Neil Tucker, a partner in the real estate group at Kramer Levin Naftalis & Frankel, has been with the global law firm since 1998. Mr. Tucker, who grew up in Queens, N.Y., represents institutional investors, developers, tenants, hedge funds and private equity firms in transactions including building sales, development projects and loan restructurings.
Commercial Observer: You’ve worked with developers on assembling and utilizing air rights. Has that become more competitive?
Mr. Tucker: Absolutely. It’s very competitive, but it’s also very difficult. You’ve got to have a lot of patience, and you’ve got to be a little lucky I think. It’s not so much that people are competing for the same specific air rights, but rather I think it’s that people are trying to become very creative in carving out spaces where a development site could be or development could be achieved where years ago you wouldn’t have thought it could be a larger development site—mid-block for example. You didn’t usually see large and tall buildings developed in mid-blocks and now you are seeing that. That’s where people can find the footprint and the excess air rights that they need.
Who are the winners and losers in those cases?
The winners are the same people who have been winning for the last couple of years. I think you have to move very quickly. You also have to be willing to be patient and I think you have to know what you are doing. It’s not for the faint of heart and as a consequence of that, it’s largely a similar cast of characters. Because if you want to break into this industry, that particular part of the industry is not very easy.
You led the team that represented The Continuum Company in its purchase of 45 East 22nd Street for a 65-story condominium. What was the most challenging part of that project?
I think there were two, because there were two parts to the deal. The first part of the deal was assembling the sites and the air rights. The client did an excellent job of being patient and assembling a large number of air right parcels. But as a consequence to that we had to have seven or eight concurrent closings all happening on the same day including an acquisition loan. And to get it happening all at the exact same moment—a lender, seven or eight sellers and us all at the same moment in time saying, “O.K.”—was quite the trouble. I’ll have to say, in my legal career, that was certainly one of the more difficult afternoons.
You also have a lot of experience working on loan restructuring, workouts, foreclosures and bankruptcies. With the U.S. economy and U.S. real estate market continuing to perform so well, are you still seeing a significant amount of deals in need of triage?

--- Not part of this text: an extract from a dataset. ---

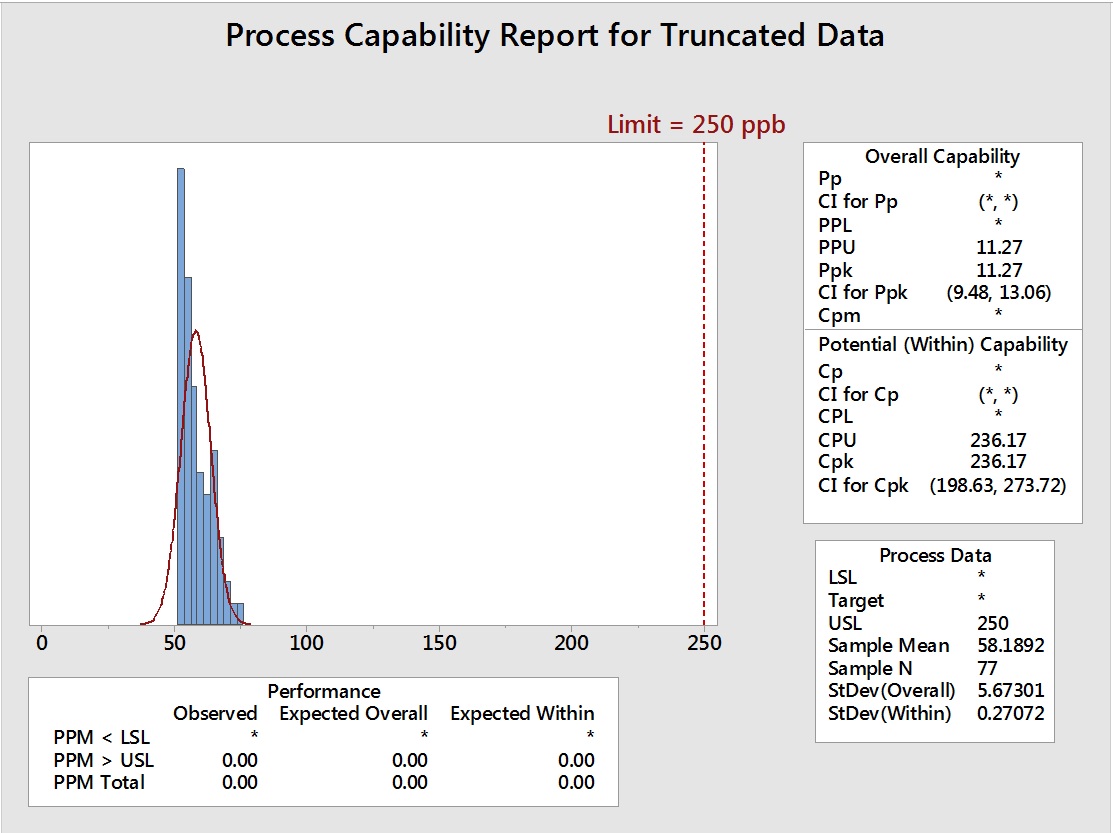Screen dimensions: 1113x833
Task: Click the 100 tick label on x-axis
Action: (x=306, y=642)
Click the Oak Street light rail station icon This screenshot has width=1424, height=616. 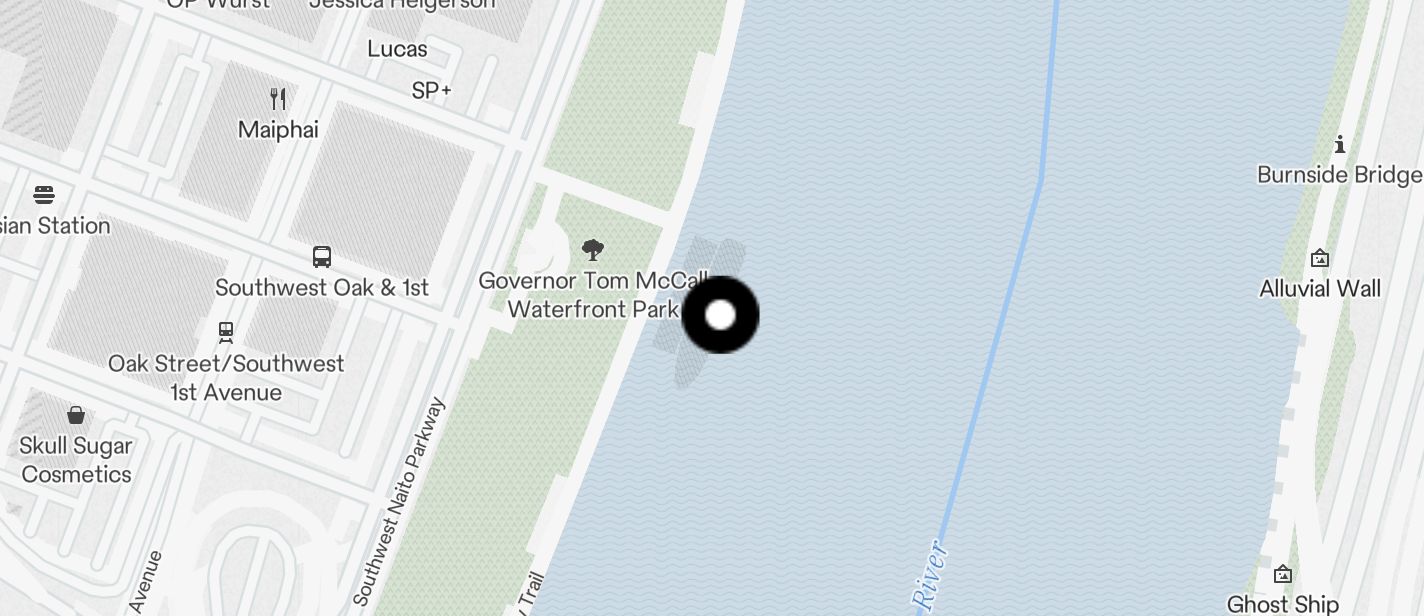coord(226,331)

The answer is definitely no. I think low interest rates have saved some projects that might have been on the edge. I think prices are still very high. I think we have—depending on the market—12 or 18 months before some projects start to need that help again. But at the moment there is very little work in restructuring real estate transactions.
What’s the biggest bankruptcy or foreclosure case you’ve worked on or witnessed in the past year?
Our firm is involved significantly in the Caesars Entertainment bankruptcy and there are obviously lots of real estate-related issues. That is a very complex transaction that we are working on now, but it’s also obviously not only about real estate foreclosures.
There has been a lot of talk of another downturn hitting the U.S. economy by 2020. Is this something you’re worried about?
Yes. I’m worried about it on behalf of our clients. If you buy a property today and you have a long-term hold outlook of 10 years or so, then no, I don’t worry. If you buy a property today and you are part of a private equity fund and you have a three- to five-year time horizon before you want to flip that property, yes, I worry about that. I think private equity funds buying real estate today with a fairly short time horizon could be caught up in problems in three or four years.
What does that mean for you as a real estate attorney?
It’s an interesting question. I think most people who become real estate lawyers like doing deals. I’m speaking for myself and I can speak for my partners—we like doing deals. When you are looking at a poor economy and there are restructurings and foreclosures as we were just talking about, particularly restructurings, it’s a deal at some level but it’s a deal where people aren’t happy. And that makes for a tougher day at the office, frankly.
It may be less of a race to get deals closed, because things move a little more slowly in restructurings usually. But at the same time there is more of an adversarial relationship. You borrowed money, and you can’t pay it back. That’s different than a relationship where you are trying to borrow money and a lender wants to give you money. When you close a deal when someone is buying or selling, everyone’s happy. When you close a restructuring, no one is saying any congratulations.